On the other hand, the experimental studies section is a novel approach in these types of repositories. It provides a series of webpages for each experimental study with the data sets used and their results in different formats as well, ready to perform a direct comparison. Direct access to the paper’s PDF for all the experimental studies included in this webpage is also provided.

In Fig. 10.5 the main webpage, in which these two main sections appear, is depicted.

In the rest of this section we will describe the two main sections of the KEEL-dataset repository webpage.

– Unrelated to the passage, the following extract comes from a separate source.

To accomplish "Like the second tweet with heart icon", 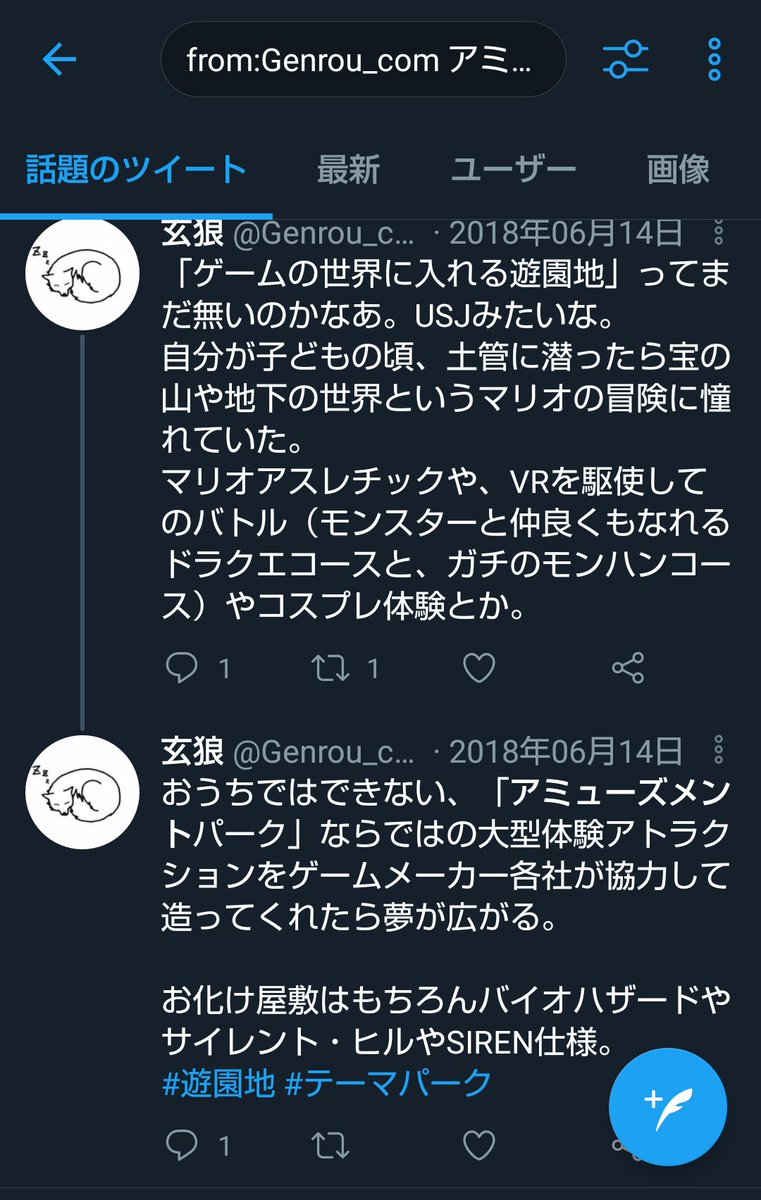I will click(479, 1143).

10.3.1 Data Sets Web Pages

The categories of the data sets have been derived from the topics addressed in the experimental studies. Some of them are usually found in the literature, like supervised (classification) data sets, unsupervised and regression problems. On the other hand, new categories which have not been tackled or separated yet are also present. The categories in which the data sets are divided are the following:

Classification problems. This category includes all the supervised data sets. All these data sets contains one or more attributes which label the instances, mapping them into different classes. We distinguish three subcategories of classification data sets:
- Standard data sets.
- Imbalanced data sets [29–31]. Imbalanced data sets are standard classification data sets where the class distribution is highly skewed among the classes.
- Multi instance data sets [32]. Multi-Instance data sets represent problems where there is a many-to-one relationship between feature vectors and their output attribute.
Regression problems. These are data sets with a real valued output attribute, and the objective is to better approximate this output value using the input attributes.
Unsupervised (Clustering and Associations) problems. Unsupervised data sets represent a set of data whose examples have been not labeled.
Low quality data [33]. In this category the data sets which contain imprecise values in their input attributes are included, caused by noise or restrictions in the measurements. Therefore these low quality data sets can contain a mixture of crisp and fuzzy values. This is a unique category.

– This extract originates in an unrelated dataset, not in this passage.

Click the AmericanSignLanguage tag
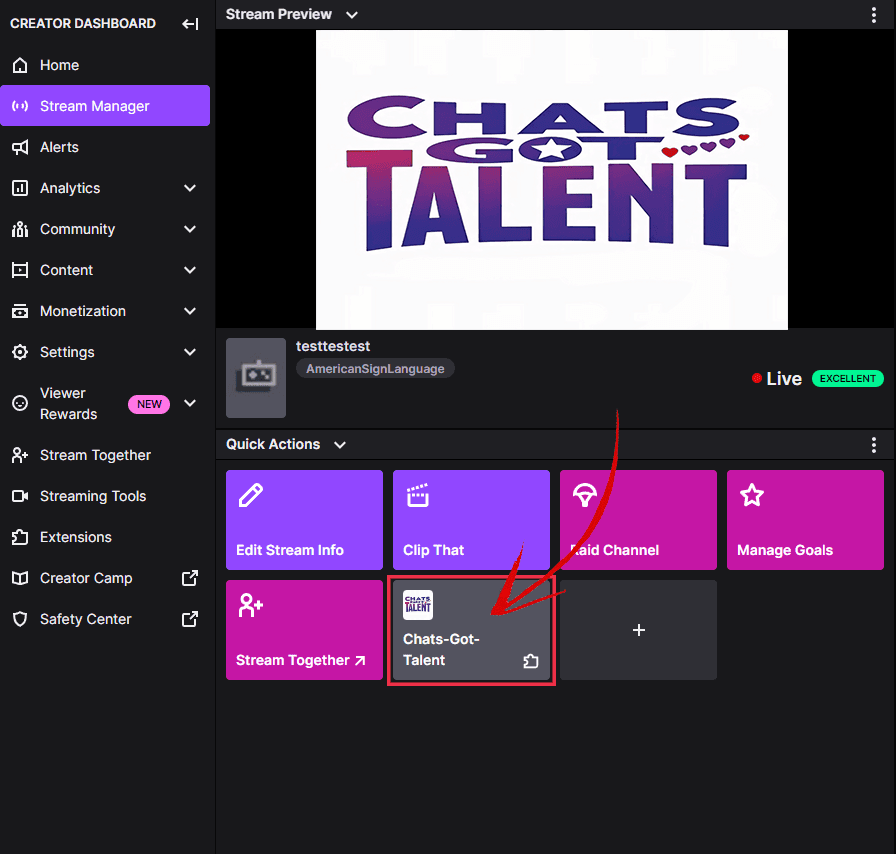Screen dimensions: 896x854 coord(375,369)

In Fig. 10.6 the webpage for the classification standard data sets is shown as an illustrative example of a particular category webpage. These webpages are structured in two main sections:

First, the structure of the header of this type of Keel data set file is pointed out. This description contains the tags used to identify the different attributes, the name of the data set and indicates the starting point of the data.
The second part is a enumeration of the different data sets contained in the webpage. This enumeration is presented in a table. The table shows the characteristics of all the data sets: the name of the data set, number of attributes, number of examples and number of classes (if applicable). Moreover the possibility of downloading the entire data set or different kind of partitions in Keel format in a ZIP file is presented. A header file is also available with particular information of the data set.

The tables’ columns can be also sorted attending to the different data set’s characteristics, like the number of attributes or examples.

Clicking on the name of the data set in the table will open the specific webpage for this data set. This webpage is composed of tables which gather all information available on the data set.

The first table will always contain the general information of the data set: name, number of attributes, number of instances, number of classes, presence of MVs, etc.
The second table contains the relation of attributes of the data set. For each attribute, the domain of the values is given. If it is a numerical attribute, the minimum and maximum values of the domain are presented. In the case of nominal attributes, the complete set of values is shown. The class attribute (if applicable) is stressed with a different color.

Additional information of the data set is also included, indicating its origin, applications and nature. In a second part of the webpage, the complete data set and a number of partitions can be downloaded in Keel format.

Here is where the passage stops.